It may not feel like "programming" at all, but that's what it is (in a very high-level language). The government paid to assemble and normalize and tag the handwritten digits Jonathan used in his CS project, but AFAIK nobody has done that for pedestrians. If we are going to use NNs to find pedestrians, somebody needs to create thousands or hundreds of thousands of tagged and normalized pedestrian images. So either we need to do this ourselves or find someone -- perhaps one of the corporations with an autonomous vehicle projects -- to give it to us.

Polysync and Intel both have autonomous projects. Both are also in Portland. So the first order of business should be that if any of you have contacts at either of these we should use them right away to make contact and see if they have and would be willing to give us the images we need to train the NN.

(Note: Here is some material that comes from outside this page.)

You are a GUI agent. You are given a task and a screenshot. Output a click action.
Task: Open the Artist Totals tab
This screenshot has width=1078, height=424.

Another alternative is to create our own training set. Maybe we can construct in the time available, a couple dozen properly tagged and normalized images of pedestrians (and non-pedestrians). The problem is that won't be enough because unlike stop signs and handwritten numerals, pedestrians vary widely in appearance. Unfortunately, the limited amount of training the NN would get from such a small data set is not going to result in very good accuracy.

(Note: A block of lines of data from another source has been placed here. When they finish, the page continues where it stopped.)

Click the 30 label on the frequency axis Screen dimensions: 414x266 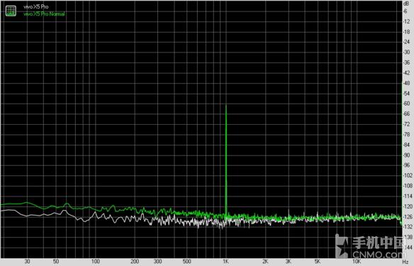[x=27, y=262]
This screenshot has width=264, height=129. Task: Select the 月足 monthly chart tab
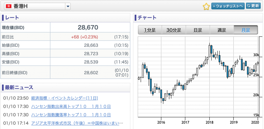246,30
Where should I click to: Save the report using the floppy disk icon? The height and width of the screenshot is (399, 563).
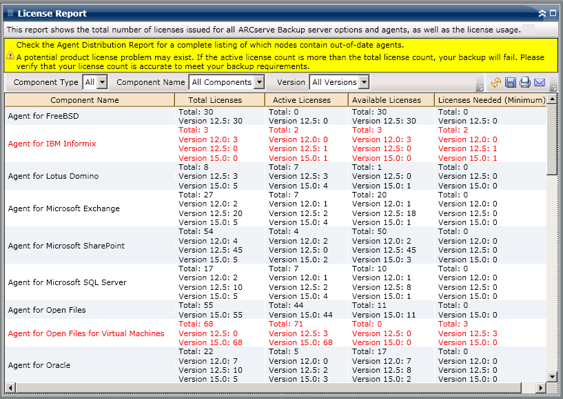(510, 82)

Alternately we might decide that there is a different, but just as important problem that we also need to solve in order to achieve our goal of an autonmous car. It's a problem that we had thought would have to be put off until next summer but that we could jump-start now. That's controlling an actual vehicle around a track. A track is nothing more than an idealized road -- with straight-aways, curves and curbs, but no cross streets, traffic lights, stop signs etc. Driving a track is a stepping stone toward driving on a road. It's also a problem for which NN are better suited. Getting that problem started this summer would accelerate our progress towards the ultimate goal.

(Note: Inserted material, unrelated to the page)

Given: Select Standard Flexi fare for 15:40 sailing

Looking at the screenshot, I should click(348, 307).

The training data for it is far simplier than picking out pedestrians, just simultaneously record the track ahead and the steering wheel, as you drive through the track. The position of the (center-marked) steering wheel shortly after being presented with the track scene is the "correct" answer the NN is being trained for. I'm told Pat's Acres is an available track where this could be done. It's still a tough challenge, but a dedicated team of say 3-4 working the summer could likely pull it off, and it's viable and worthy goal because it not only leverages what NNs do well but also gets us a step further down the road a year ahead of what we wre planning.

In large projects the only way to get where you are going in a reasonable time is to divide the work into parallel tasks that progress independently. We didn't suppose we'd have the manpower to approach our project the way real project teams do, but Jonathan's post opens up new opportunities. However, using NN is going to require more advanced preparation that the ad-hoc pedestrian identication effort. The team working with NN will have to decide what's going to be necessary to implement the driving function between now and when the workshop starts and either get it from someone else or create it.

My purpose in this program is to provide you with whatever support you need to accomplish your goal(s). If dividing into two teams is what you want to do, I'm all for it, and I will do my best to make sure you have whatever technical support you need to do that. That will work better if we can get a couple more students to sign on to the NN approach.

Assuming the NN team starts immediately, when we gather on July 17 the two teams will work in parallel, the NN team finishing the second half of their project, and the other team working from start to finish. We'll gain experience with two different approaches to image recognition and with luck have even more to talk about and show off during our final presentation.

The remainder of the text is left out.